Swap "tree node" for "folder" in the lines from the one containing "Collapse the Componenten tree node" through the one containing "tap(69, 242)", and change nothing else. Give those lines back without the pictures.

PROVIDED ENTRIES =
^^^^^^^^^^^^^^^^

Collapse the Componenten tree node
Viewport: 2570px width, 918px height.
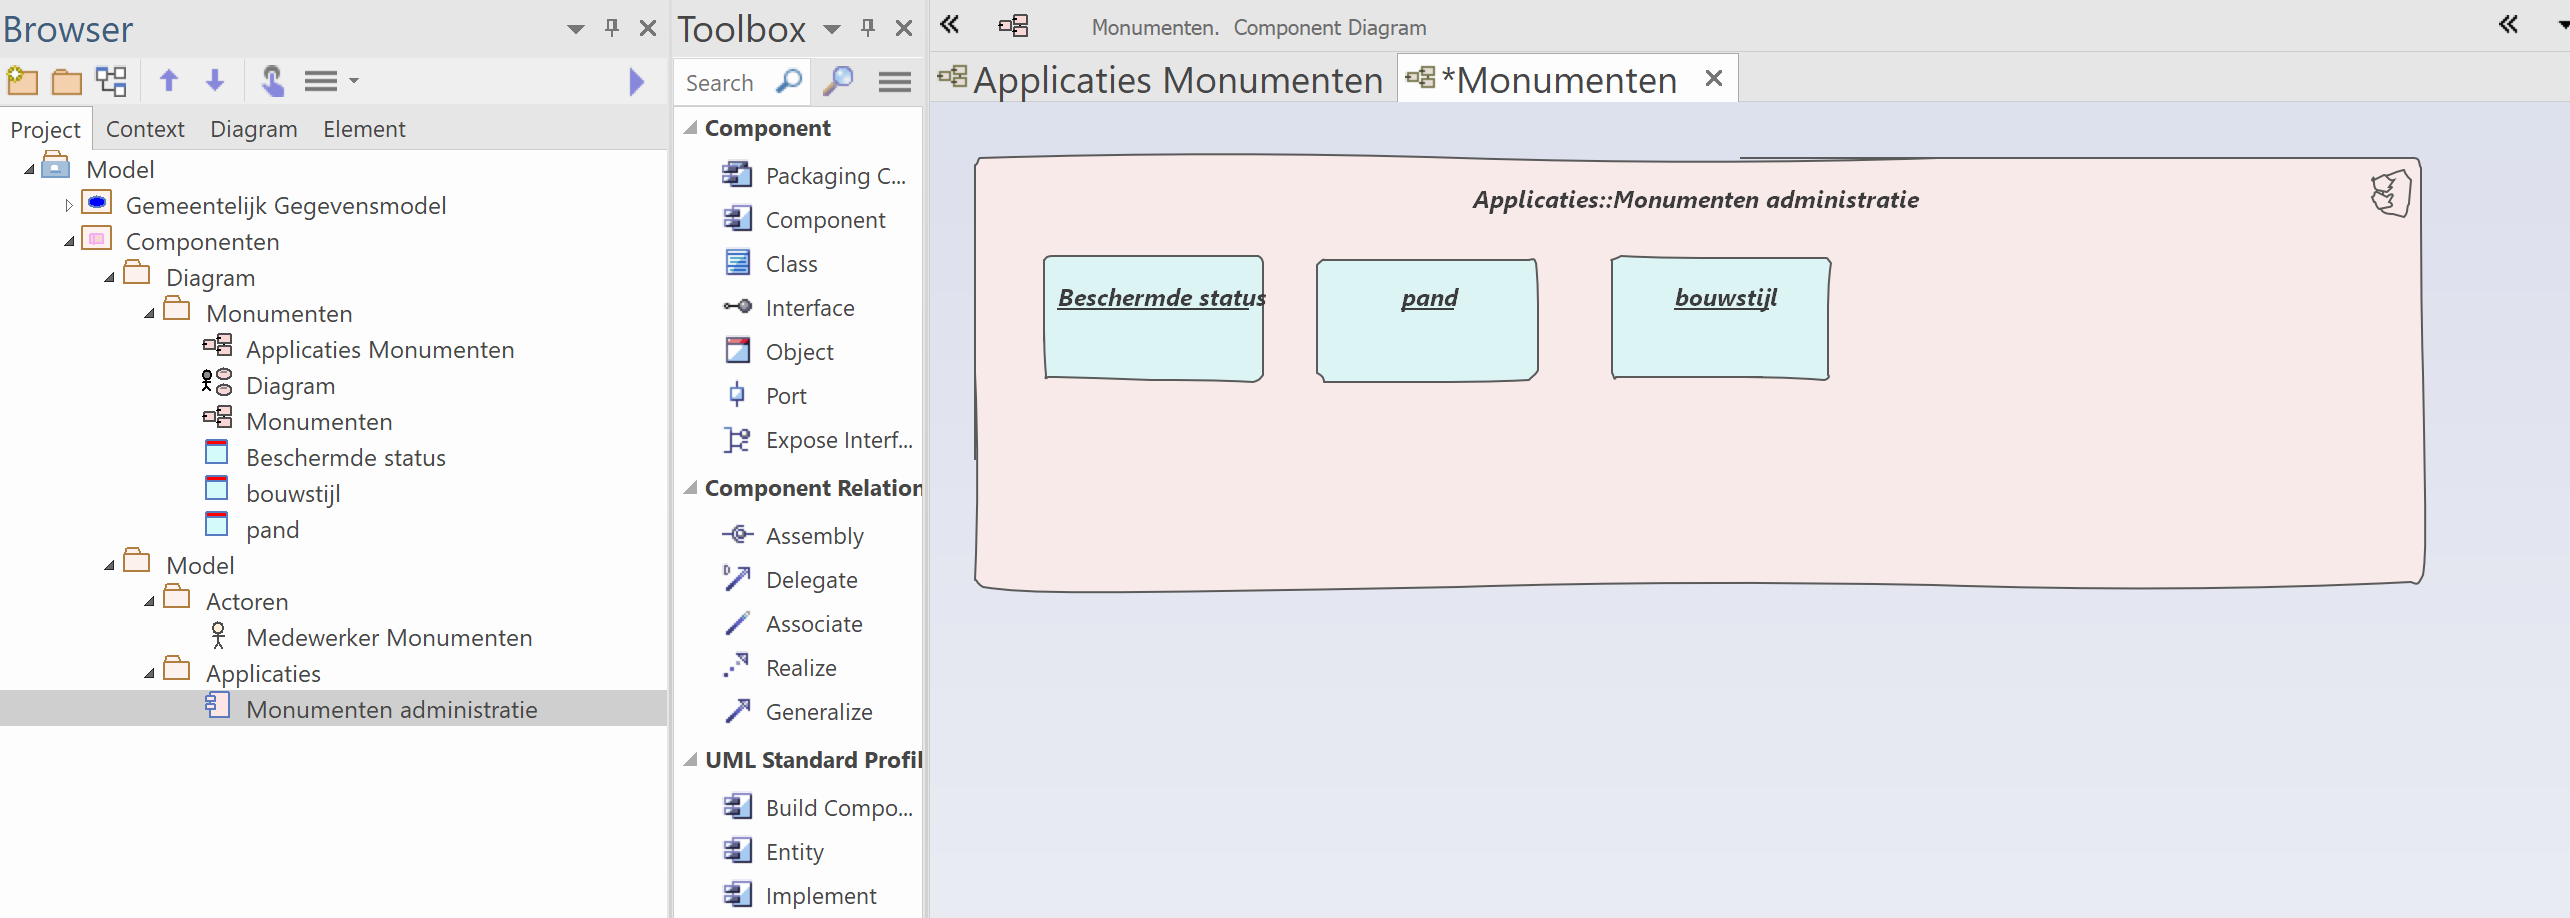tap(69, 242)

^^^^^^^^^^^^^^^^

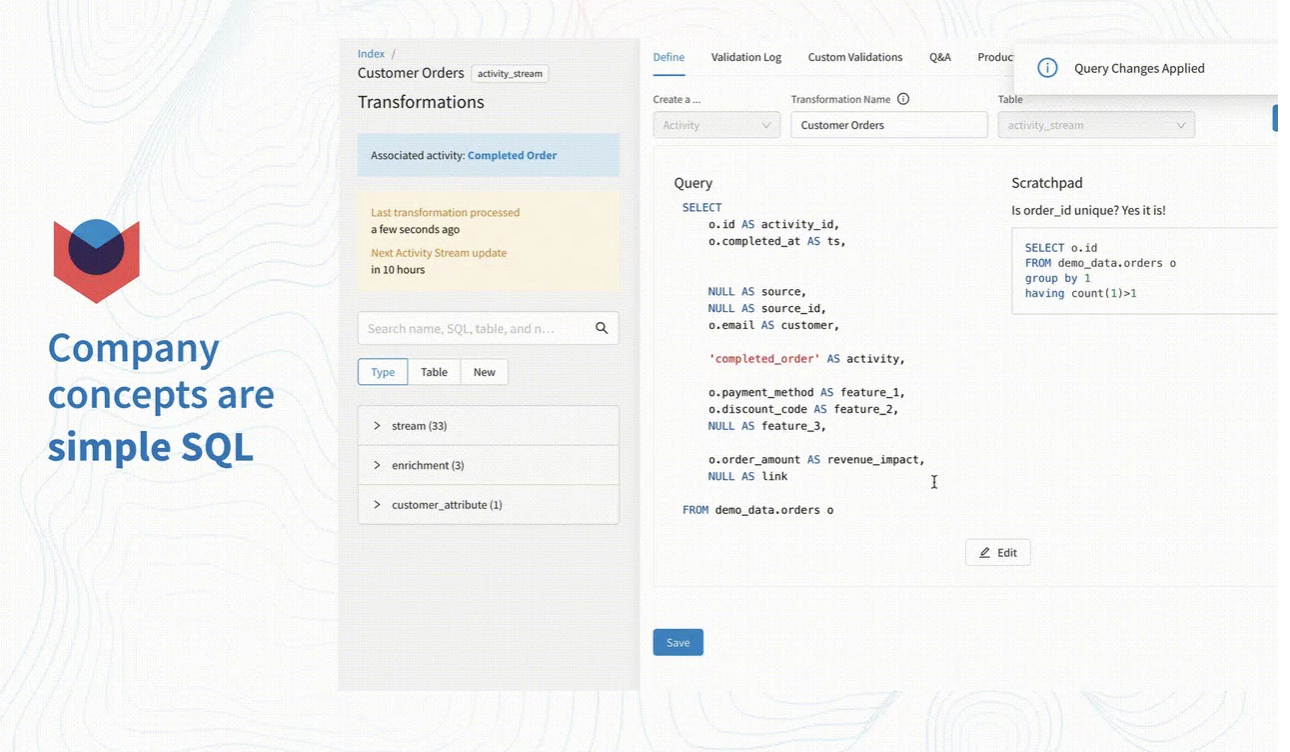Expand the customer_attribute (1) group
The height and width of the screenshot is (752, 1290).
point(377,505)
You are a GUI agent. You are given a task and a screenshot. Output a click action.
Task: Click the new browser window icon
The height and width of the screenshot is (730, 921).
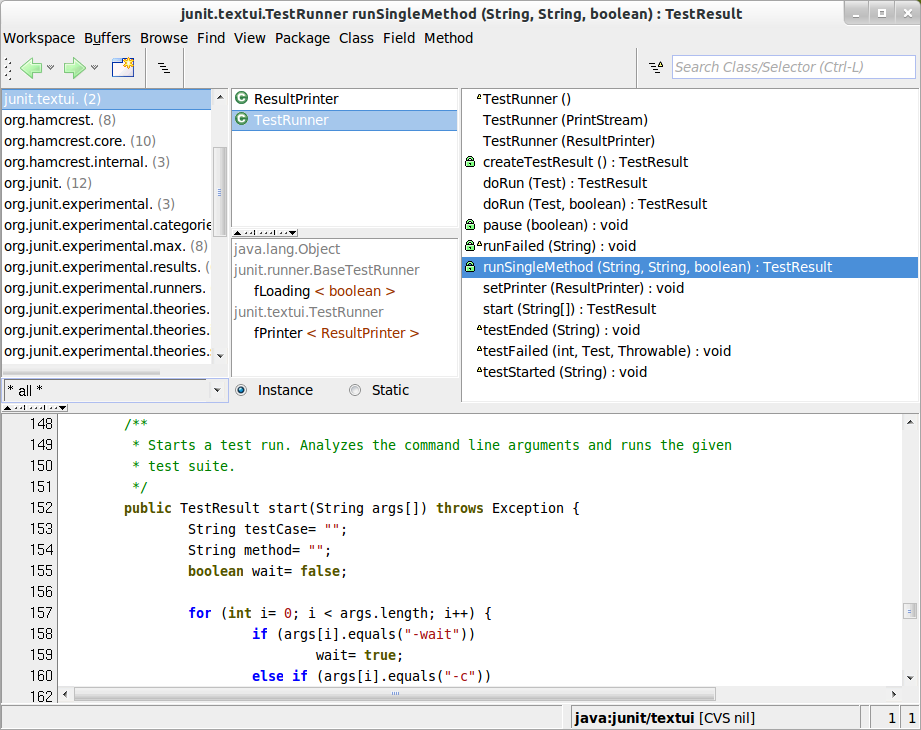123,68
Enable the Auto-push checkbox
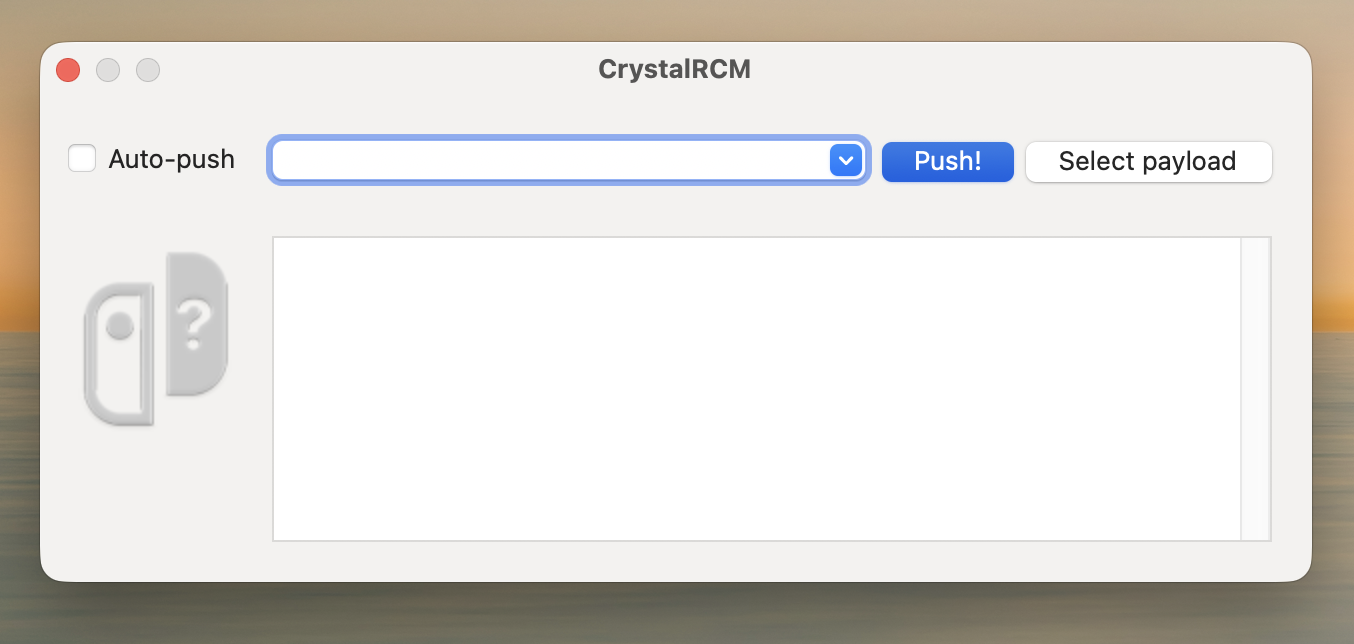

^^^^^^^^^^^^^^^^

RESULT FOR THIS EXERCISE =
Collapse the Componenten folder
Viewport: 2570px width, 918px height.
tap(69, 242)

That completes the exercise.